Aim of the exercise :: The following entries should be restated word for word, pictures excluded.
※ ※ ※
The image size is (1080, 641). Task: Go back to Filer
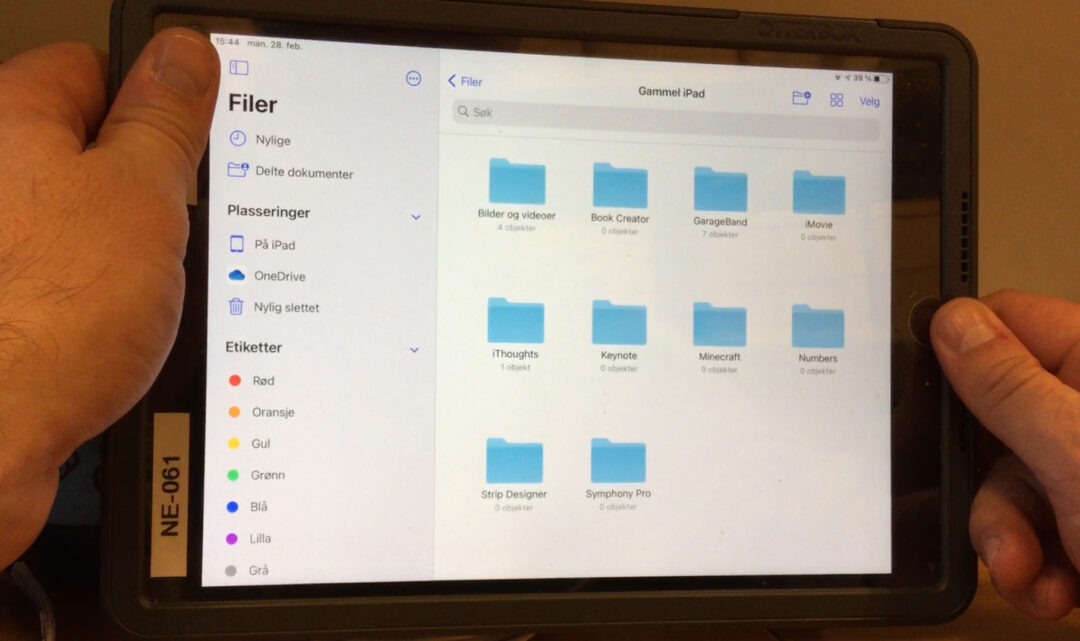tap(465, 82)
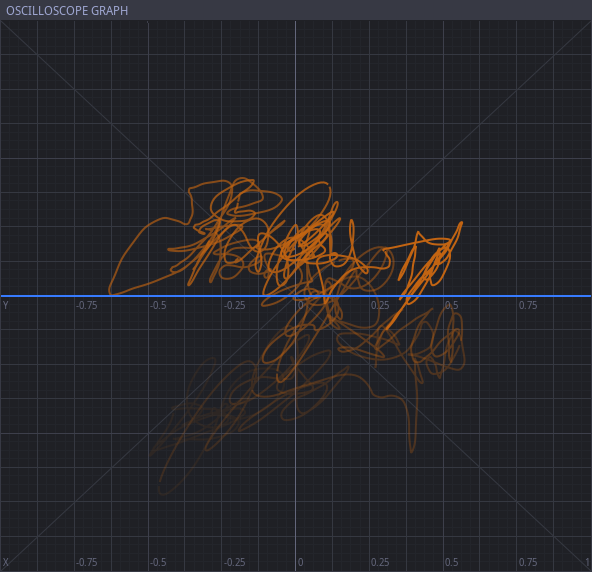Image resolution: width=592 pixels, height=572 pixels.
Task: Click the bottom X axis 0.5 label
Action: (451, 562)
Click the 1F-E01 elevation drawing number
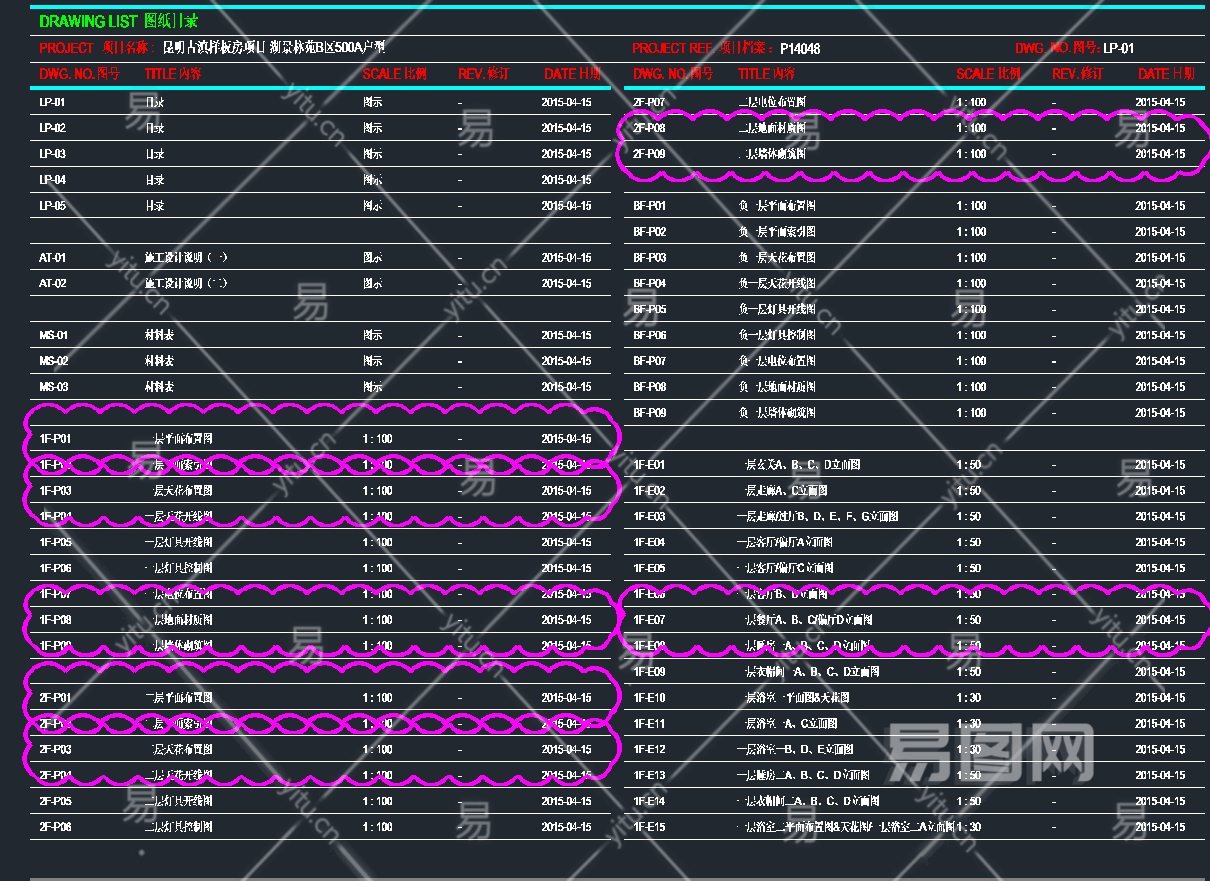This screenshot has height=881, width=1210. click(649, 465)
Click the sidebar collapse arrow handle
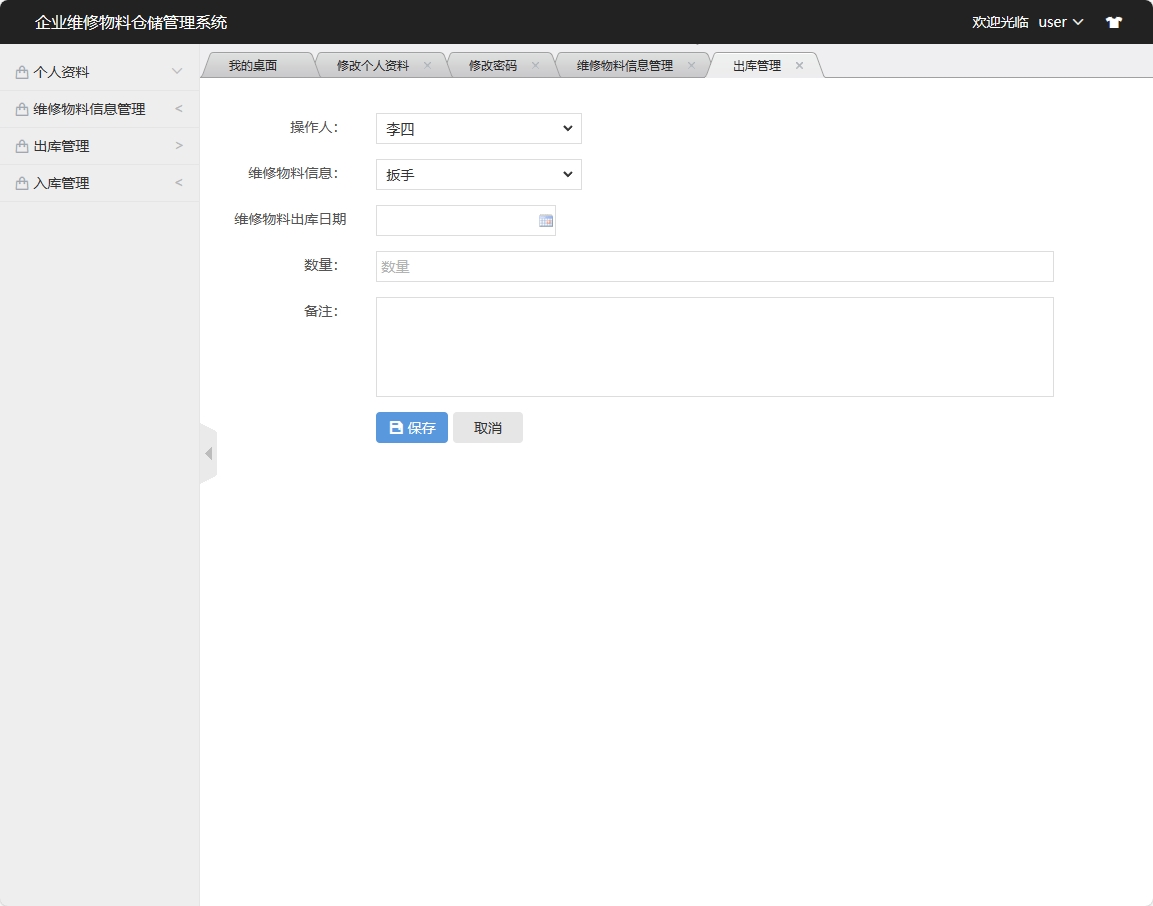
※ ※ ※
The answer ::
The image size is (1080, 641). Task: Go back to Filer
tap(465, 82)
Image resolution: width=592 pixels, height=572 pixels.
Task: Click the bottom X axis 0.5 label
Action: (451, 562)
Click the 1F-E01 elevation drawing number
This screenshot has height=881, width=1210. click(649, 465)
Click the sidebar collapse arrow handle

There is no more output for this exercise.